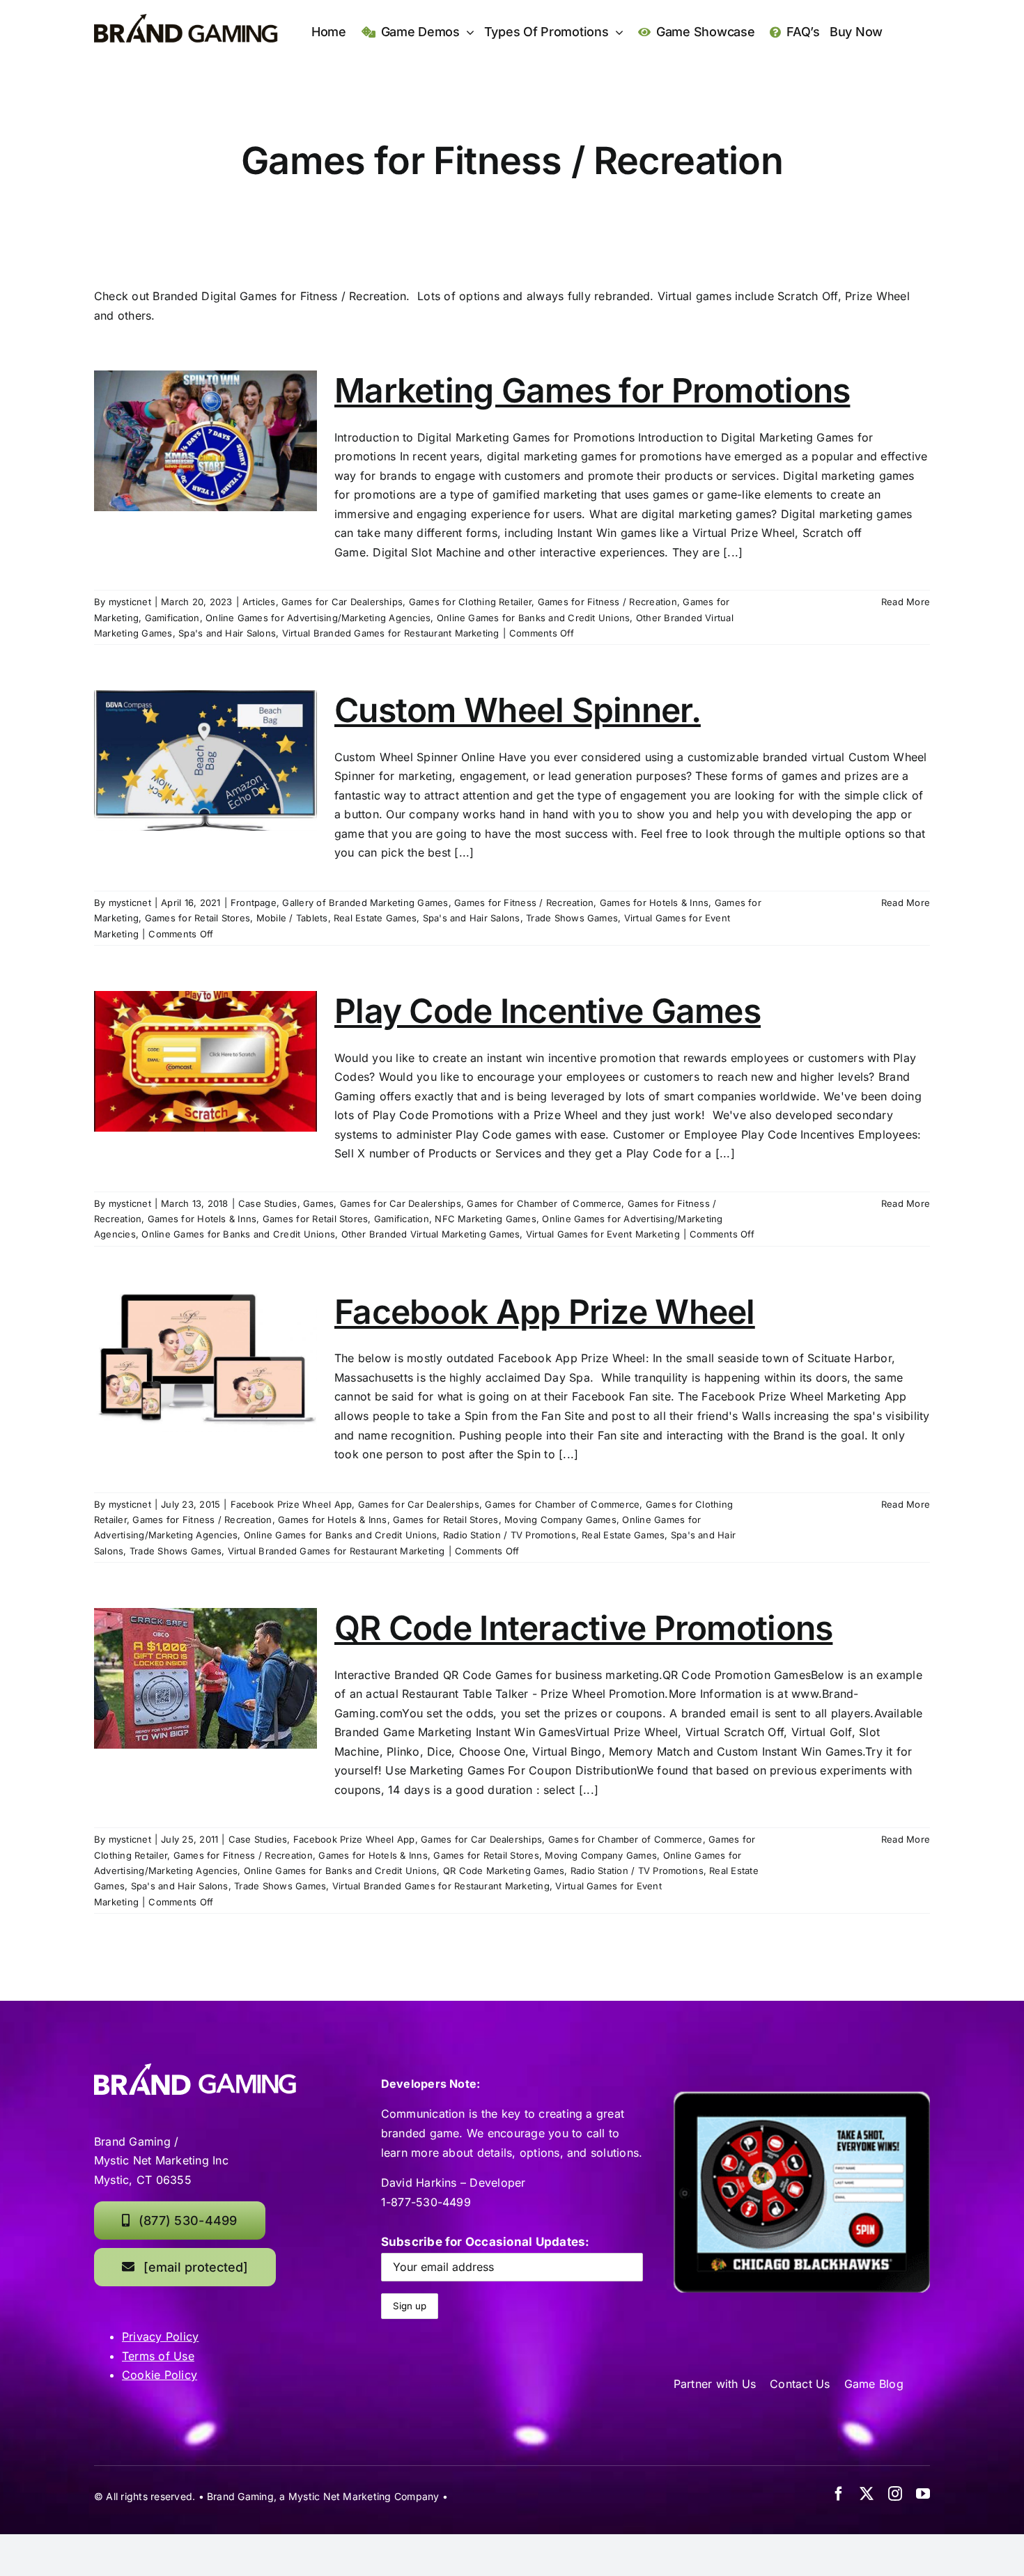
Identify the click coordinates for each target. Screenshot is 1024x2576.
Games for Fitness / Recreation (607, 601)
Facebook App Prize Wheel (544, 1311)
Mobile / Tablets (292, 917)
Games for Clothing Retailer (470, 601)
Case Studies (267, 1203)
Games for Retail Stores (198, 917)
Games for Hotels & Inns (654, 902)
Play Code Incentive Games (547, 1010)
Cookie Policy (159, 2375)
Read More (905, 601)
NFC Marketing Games (485, 1218)
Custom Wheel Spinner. (517, 710)
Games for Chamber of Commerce (544, 1203)
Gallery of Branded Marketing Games (365, 902)
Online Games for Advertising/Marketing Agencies (317, 617)
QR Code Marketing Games (504, 1870)
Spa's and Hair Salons (227, 633)
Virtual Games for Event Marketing (603, 1234)
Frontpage (254, 902)
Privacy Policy (160, 2336)
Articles (259, 601)
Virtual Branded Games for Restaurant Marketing (390, 633)
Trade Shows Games (572, 917)
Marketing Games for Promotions (592, 390)
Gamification (172, 617)
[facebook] (839, 2494)
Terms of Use (158, 2356)
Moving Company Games (560, 1519)
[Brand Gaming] (186, 19)
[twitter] (867, 2494)
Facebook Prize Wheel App (291, 1504)
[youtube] (923, 2494)
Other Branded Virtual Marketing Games (430, 1234)
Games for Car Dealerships (342, 601)
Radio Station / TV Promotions (509, 1534)
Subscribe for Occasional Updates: (485, 2242)
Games (318, 1203)
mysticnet (130, 601)
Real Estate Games (375, 917)
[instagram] (895, 2494)
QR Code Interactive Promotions (583, 1627)
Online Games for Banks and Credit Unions (533, 617)
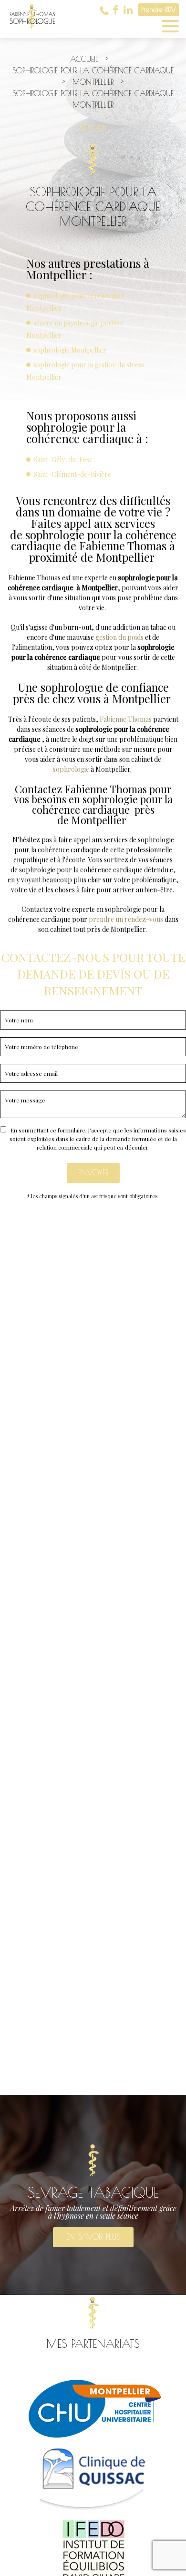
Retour (93, 127)
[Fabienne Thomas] (32, 32)
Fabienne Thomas (126, 719)
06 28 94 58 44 (104, 10)
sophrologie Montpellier (69, 349)
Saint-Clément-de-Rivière (72, 474)
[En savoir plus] (93, 2195)
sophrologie (71, 769)
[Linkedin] (128, 10)
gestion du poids (119, 637)
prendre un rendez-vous (127, 919)
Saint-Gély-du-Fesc (63, 459)
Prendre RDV (158, 9)
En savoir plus (93, 2237)
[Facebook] (116, 10)
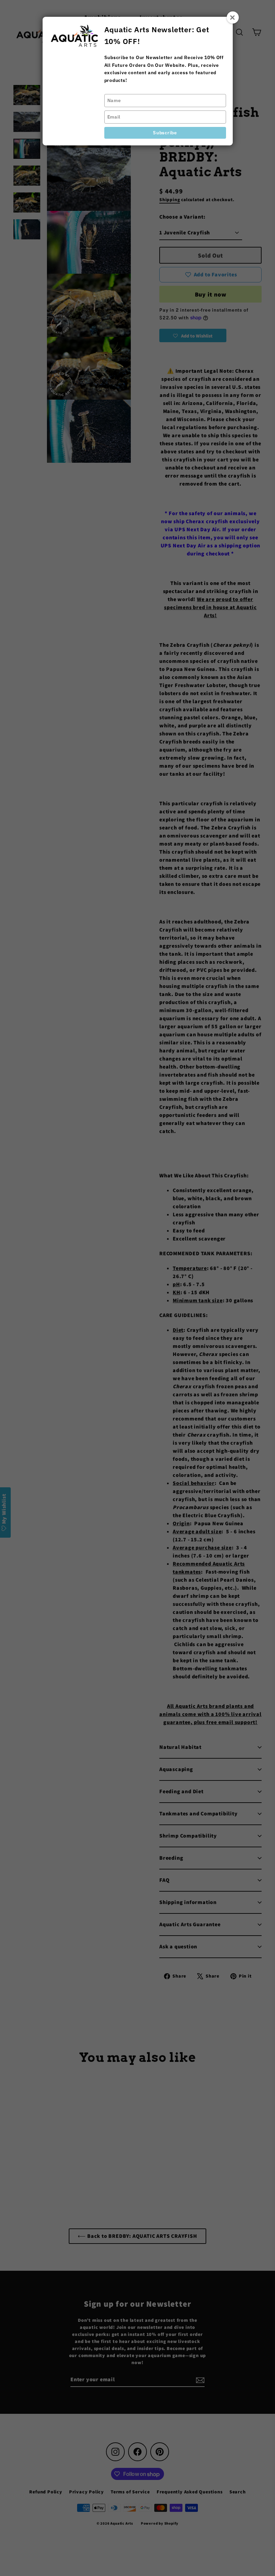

☆ ☆ ☆ ☆ ☆

• TASK TO COMPLETE: Take the records above and transcribe them exactly, dropping every picture.

• REPLY:
Identify the click coordinates for each target. Screenshot is 1024x2576.
Games for Fitness / Recreation (607, 601)
Facebook App Prize Wheel (544, 1311)
Mobile / Tablets (292, 917)
Games for Clothing Retailer (470, 601)
Case Studies (267, 1203)
Games for Retail Stores (198, 917)
Games for Hotels & Inns (654, 902)
Play Code Incentive Games (547, 1010)
Cookie Policy (159, 2375)
Read More (905, 601)
NFC Marketing Games (485, 1218)
Custom Wheel Spinner. (517, 710)
Games for Chamber of Commerce (544, 1203)
Gallery of Branded Marketing Games (365, 902)
Online Games for Advertising/Marketing Agencies (317, 617)
QR Code Marketing Games (504, 1870)
Spa's and Hair Salons (227, 633)
Virtual Games for Event Marketing (603, 1234)
Frontpage (254, 902)
Privacy Policy (160, 2336)
Articles (259, 601)
Virtual Branded Games for Restaurant Marketing (390, 633)
Trade Shows Games (572, 917)
Marketing Games for Promotions (592, 390)
Gamification (172, 617)
[facebook] (839, 2494)
Terms of Use (158, 2356)
Moving Company Games (560, 1519)
[Brand Gaming] (186, 19)
[twitter] (867, 2494)
Facebook Prize Wheel App (291, 1504)
[youtube] (923, 2494)
Other Branded Virtual Marketing Games (430, 1234)
Games for Car Dealerships (342, 601)
Radio Station / TV Promotions (509, 1534)
Subscribe for Occasional Updates: (485, 2242)
Games (318, 1203)
mysticnet (130, 601)
Real Estate Games (375, 917)
[instagram] (895, 2494)
QR Code Interactive Promotions (583, 1627)
Online Games for Banks and Credit Unions (533, 617)
Retour (93, 127)
[Fabienne Thomas] (32, 32)
Fabienne Thomas (126, 719)
06 28 94 58 44 (104, 10)
sophrologie Montpellier (69, 349)
Saint-Clément-de-Rivière (72, 474)
[En savoir plus] (93, 2195)
sophrologie (71, 769)
[Linkedin] (128, 10)
gestion du poids (119, 637)
prendre un rendez-vous (127, 919)
Saint-Gély-du-Fesc (63, 459)
Prendre RDV (158, 9)
En savoir plus (93, 2237)
[Facebook] (116, 10)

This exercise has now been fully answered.